The best way to protect streams and the Lake Linganore reservoir from pollution is to keep buffers of vegetation around the waters. For many years, Frederick County officials have debated the width of vegetation necessary to adequately protect the streams. The title of a 2007 article covering the American Society of Agronomy’s research findings is telling: “Wider Buffers Are Better.”

In 2006, Frederick County developed an action plan for the Linganore Source Water Protection Plan. Back then, construction was allowed up to 50 feet from the lake. Since water (and the sediment that it picks up) flow faster on a steeper slope, any land disturbance on steep slopes has a greater negative impact on water quality. The plan explicitly says that “the greater the minimum stream buffer width, the greater the margin of safety in terms of water quality protection.”

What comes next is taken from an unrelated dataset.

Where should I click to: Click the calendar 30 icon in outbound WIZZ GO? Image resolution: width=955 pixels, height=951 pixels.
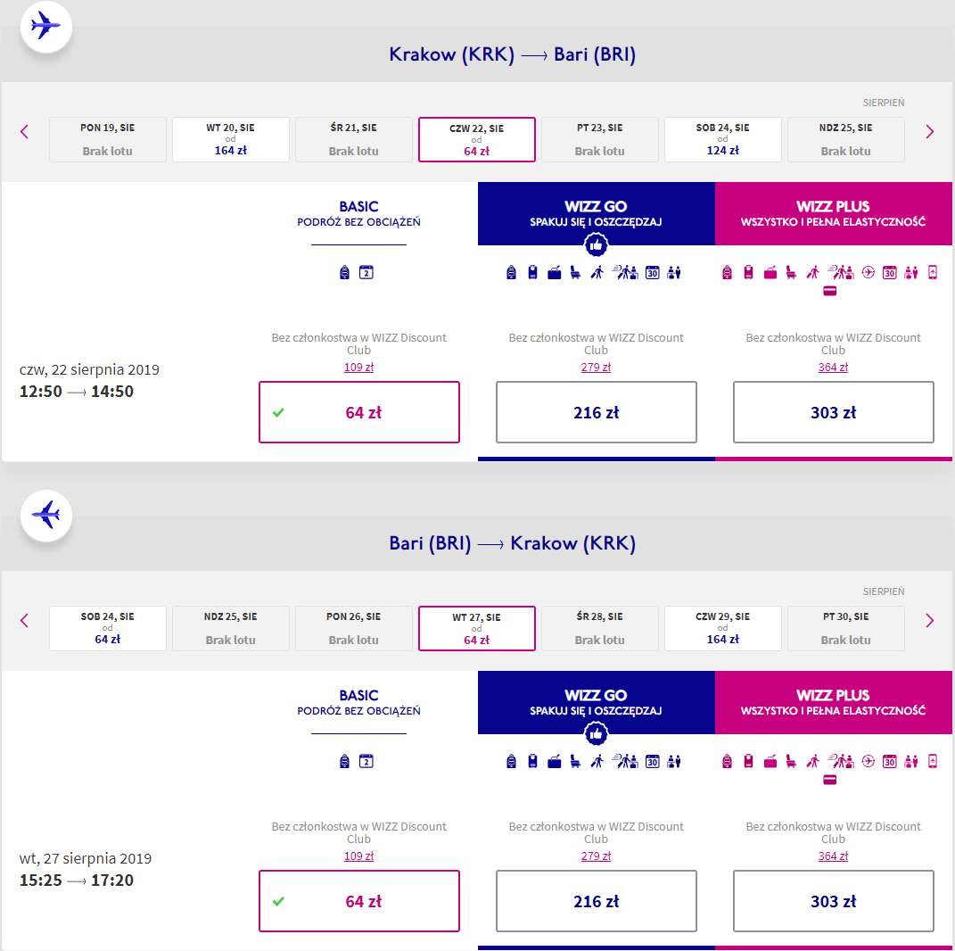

In 2007, under Jan Gardner’s leadership, the stream buffer regulation was amended to “regulate it to slope/grade of the adjacent stream valley corridor.” By increasing the buffer zone on steep slopes, water quality was better protected. The regulation also required greater protection for 100-year and historic flood plains, perennial and intermittent streams and their buffers, wetlands and their buffers, steep slopes and forest cover.

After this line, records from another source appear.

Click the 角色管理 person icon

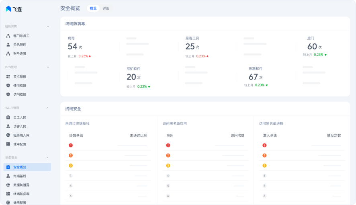coord(8,45)
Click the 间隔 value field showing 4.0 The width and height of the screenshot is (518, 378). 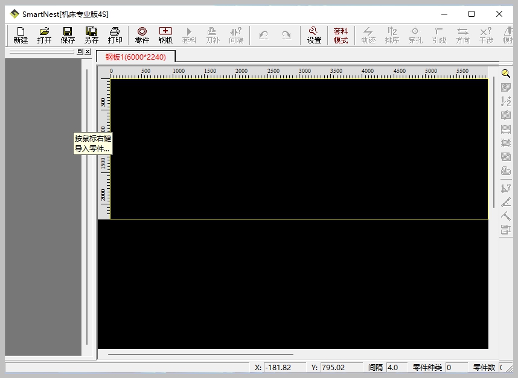click(395, 367)
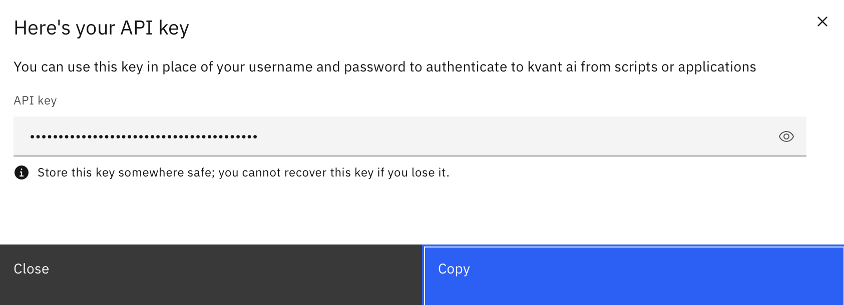Tap the black info circle before the safety note
This screenshot has height=305, width=844.
tap(21, 172)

Blaine Young’s administration slashed those protections in 2013, setting back Frederick County’s efforts to protect the lake’s water quality.

Thanks to Frederick County Councilman Jerry Donald, our County Council will begin a public discussion about what building is allowable in a buffer zone. It would be prudent for the council to also discuss streamside vegetation buffer width to protect drinking water and minimize health risks to the city’s residents.